### WHAT YOU WILL DO
Every record that follows is to be copied exactly, with the pictures omitted.

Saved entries
::::

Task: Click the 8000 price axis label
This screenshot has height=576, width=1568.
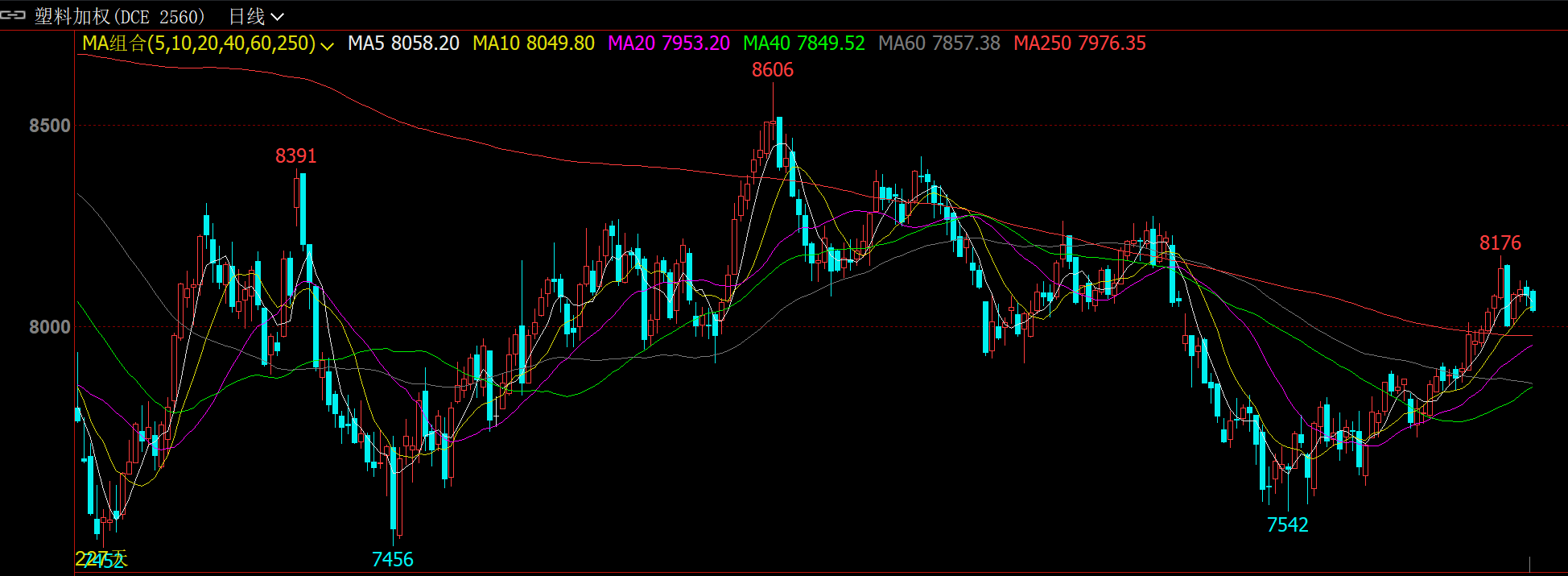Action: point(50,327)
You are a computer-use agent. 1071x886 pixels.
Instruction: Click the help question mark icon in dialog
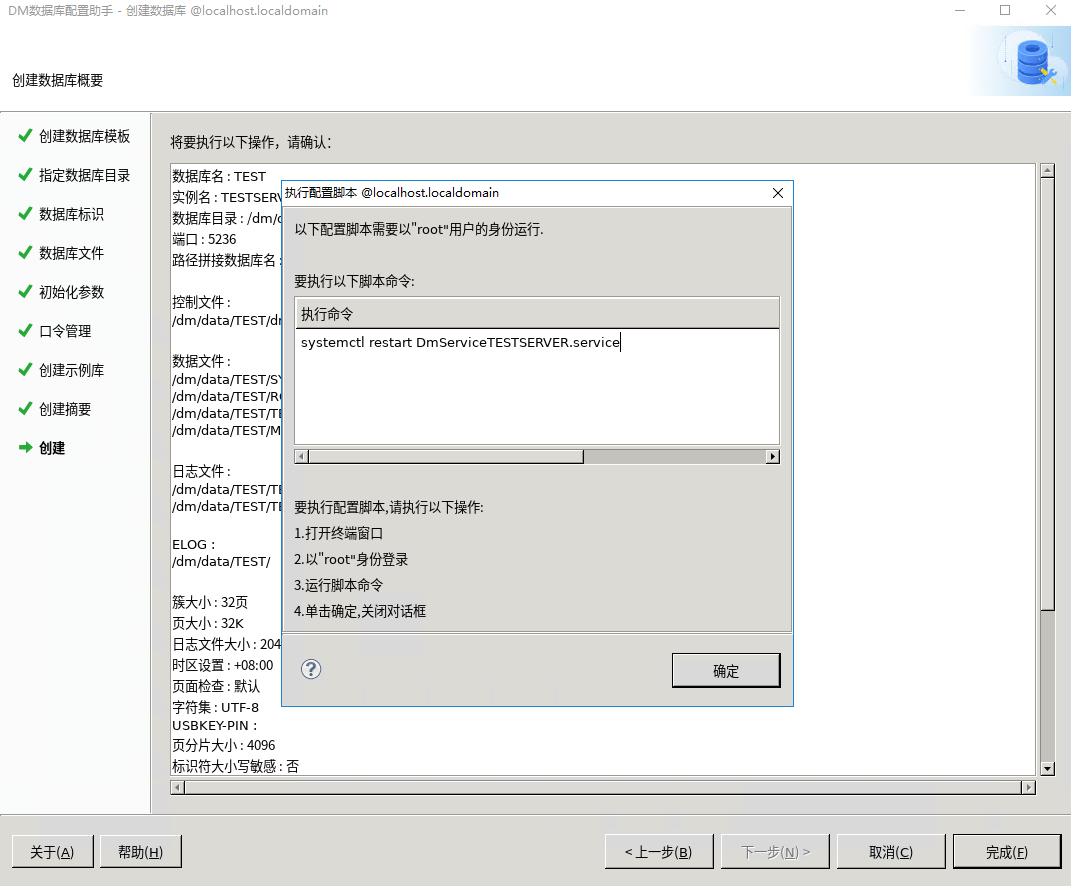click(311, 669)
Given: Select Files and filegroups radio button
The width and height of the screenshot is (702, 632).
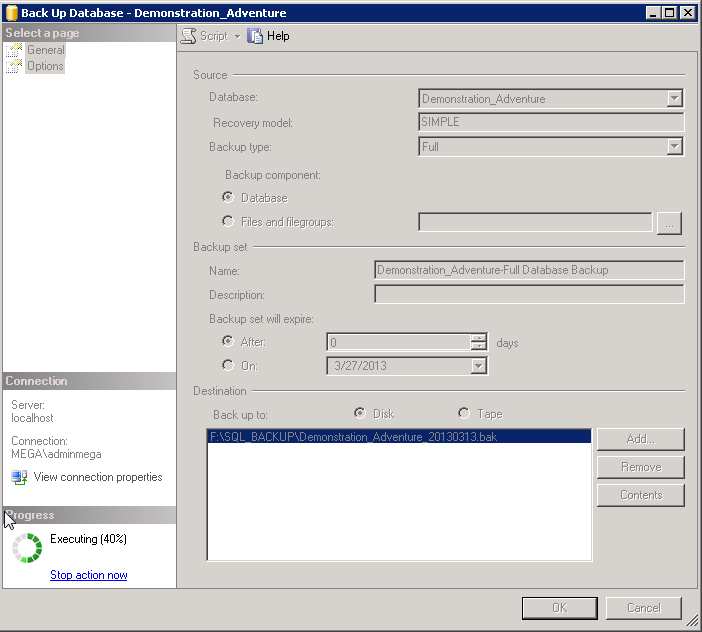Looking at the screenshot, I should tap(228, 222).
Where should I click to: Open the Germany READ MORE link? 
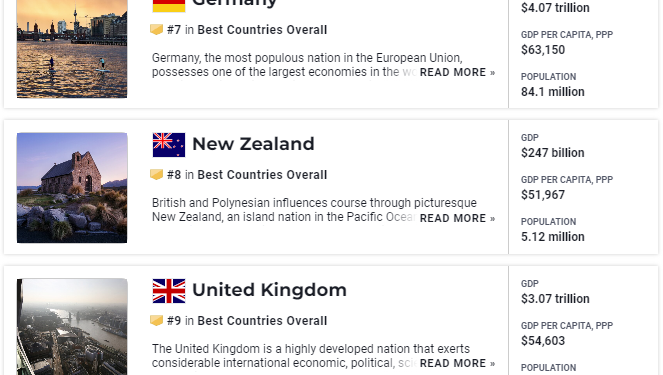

::::

### RESPONSE BELOW
Task: Click the 8000 price axis label
This screenshot has height=576, width=1568.
Action: point(50,327)
You are a computer-use agent. 1071x886 pixels.
Instruction: Click the help question mark icon in dialog
click(311, 669)
Given: Select Files and filegroups radio button
The width and height of the screenshot is (702, 632).
Looking at the screenshot, I should tap(228, 222).
Where should I click to: Open the Germany READ MORE link? 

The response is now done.